Although numerous case reports or small series of rituximab-induced interstitial lung disease have been published [10, 14], none of the complication observed in our relatively small series of patients was ascribed to rituximab. We were particularly careful in our evaluation for potential rituximab toxicity, only including patients with pre- and post-chemotherapy chest CT scans available; this suggests that rituximab lung toxicity remains a rare event, as recently shown in a retrospective cohort study of 560 patients, where the authors reported that computed tomographic abnormalities were frequent in NHL patients regardless of rituximab administration, and that rituximab only marginally increased the risk of developing interstitial pneumonitis (3.9% versus 1.3%, p = 0.07) [8].

None of the complications reported here was related to acute pulmonary embolism, which is likely due to the small population included; even though a higher incidence of thromboembolic events has been described in patients with lymphoma, these events were mainly deep vein thromboses and only 2% of patients developed acute pulmonary embolism in a large cohort study [28].

In addition to lung or pleural involvement at diagnosis, our study suggests that pre-existing CHF may be a risk factor for developing respiratory complications, even from non-cardiac origin, after chemotherapy, and that CHF exacerbations account for a significant part of respiratory complications.
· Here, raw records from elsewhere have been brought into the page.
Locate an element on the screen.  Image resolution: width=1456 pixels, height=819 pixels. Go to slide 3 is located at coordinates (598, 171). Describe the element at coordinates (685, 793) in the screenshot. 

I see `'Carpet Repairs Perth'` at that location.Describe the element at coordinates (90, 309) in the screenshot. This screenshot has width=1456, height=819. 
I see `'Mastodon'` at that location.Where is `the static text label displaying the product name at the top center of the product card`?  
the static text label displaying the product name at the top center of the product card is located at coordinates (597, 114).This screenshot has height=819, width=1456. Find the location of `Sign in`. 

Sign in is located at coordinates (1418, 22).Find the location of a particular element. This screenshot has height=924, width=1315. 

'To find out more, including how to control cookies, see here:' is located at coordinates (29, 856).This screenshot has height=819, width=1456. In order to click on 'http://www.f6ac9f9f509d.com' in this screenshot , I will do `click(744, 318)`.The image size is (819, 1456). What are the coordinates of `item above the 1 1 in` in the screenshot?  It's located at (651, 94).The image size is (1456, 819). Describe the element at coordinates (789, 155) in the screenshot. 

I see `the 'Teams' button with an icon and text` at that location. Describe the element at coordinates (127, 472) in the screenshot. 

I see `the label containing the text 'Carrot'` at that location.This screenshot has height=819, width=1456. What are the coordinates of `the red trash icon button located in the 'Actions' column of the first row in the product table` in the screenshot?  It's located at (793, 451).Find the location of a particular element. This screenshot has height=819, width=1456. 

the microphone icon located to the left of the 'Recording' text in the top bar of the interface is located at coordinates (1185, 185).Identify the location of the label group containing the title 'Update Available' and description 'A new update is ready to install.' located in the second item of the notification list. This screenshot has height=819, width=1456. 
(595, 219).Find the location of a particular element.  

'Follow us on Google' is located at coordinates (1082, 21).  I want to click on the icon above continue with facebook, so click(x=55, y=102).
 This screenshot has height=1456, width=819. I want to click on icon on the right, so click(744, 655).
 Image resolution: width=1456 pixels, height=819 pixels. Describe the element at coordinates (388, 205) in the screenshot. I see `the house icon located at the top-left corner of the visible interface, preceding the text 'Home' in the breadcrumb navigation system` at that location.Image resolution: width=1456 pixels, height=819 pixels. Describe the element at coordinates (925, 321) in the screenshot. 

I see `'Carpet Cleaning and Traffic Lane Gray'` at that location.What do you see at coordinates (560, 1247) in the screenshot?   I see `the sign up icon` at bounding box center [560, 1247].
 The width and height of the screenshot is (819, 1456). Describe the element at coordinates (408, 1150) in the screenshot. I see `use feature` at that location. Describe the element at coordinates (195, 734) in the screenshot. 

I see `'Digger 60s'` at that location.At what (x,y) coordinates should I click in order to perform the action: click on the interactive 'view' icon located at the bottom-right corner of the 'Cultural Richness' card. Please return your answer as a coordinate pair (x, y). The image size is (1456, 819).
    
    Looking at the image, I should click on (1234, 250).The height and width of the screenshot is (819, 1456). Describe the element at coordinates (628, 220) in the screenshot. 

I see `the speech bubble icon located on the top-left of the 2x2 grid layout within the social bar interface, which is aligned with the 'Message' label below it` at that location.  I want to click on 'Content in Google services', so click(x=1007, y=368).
Among the 5 patients developing CHF exacerbations in our cohort, only one had pre-existing CHF, highlighting the potential for chemotherapy to induce left ventricular dysfunction, which has been recently reported to develop in 15% of NHL patients after chemotherapy [29].

The occurrence of a respiratory complication after chemotherapy was associated with a 170% increase in hazard ratio for death in our population. To our knowledge, this is the first demonstration of the impact of respiratory complications on survival. Interestingly, acute respiratory failure was the immediate cause of death for only one of the 18 patients who died during follow-up after developing respiratory complications. For most patients, respiratory complications were either associated with or preceded a progression of the NHL, which ultimately led to death. The other variable significantly associated with survival in our time-dependent Cox analysis was the NHL stage at diagnosis, which seems intuitive.

A limitation of our study is its limited sample size, which especially prevented us from investigating the predictive factors for the development of respiratory complications. Larger studies would be warranted to address this important question. However, this does not affect the validity of our results regarding the impact of respiratory complications on survival as we used a time-dependent, valid statistical approach, and observed a strong statistical association. Although our population was relatively homogeneous in terms of chemotherapy received (all patients received rituximab, known to cause interstitial pneumonitis), we included different types of NHL, and this may also have affected our results.

Conclusions

In our cohort of 123 NHL patients receiving rituximab-containing chemotherapy, respiratory complications developed in about 25% of patients, 75% were infectious (bacterial and viral), and 25% required mechanical ventilation. Only two Pneumocystis jirovecii pneumonias and no rituximab-induced interstitial lung disease were observed. Occurrence of respiratory complication was associated with a 170% increase in death hazard.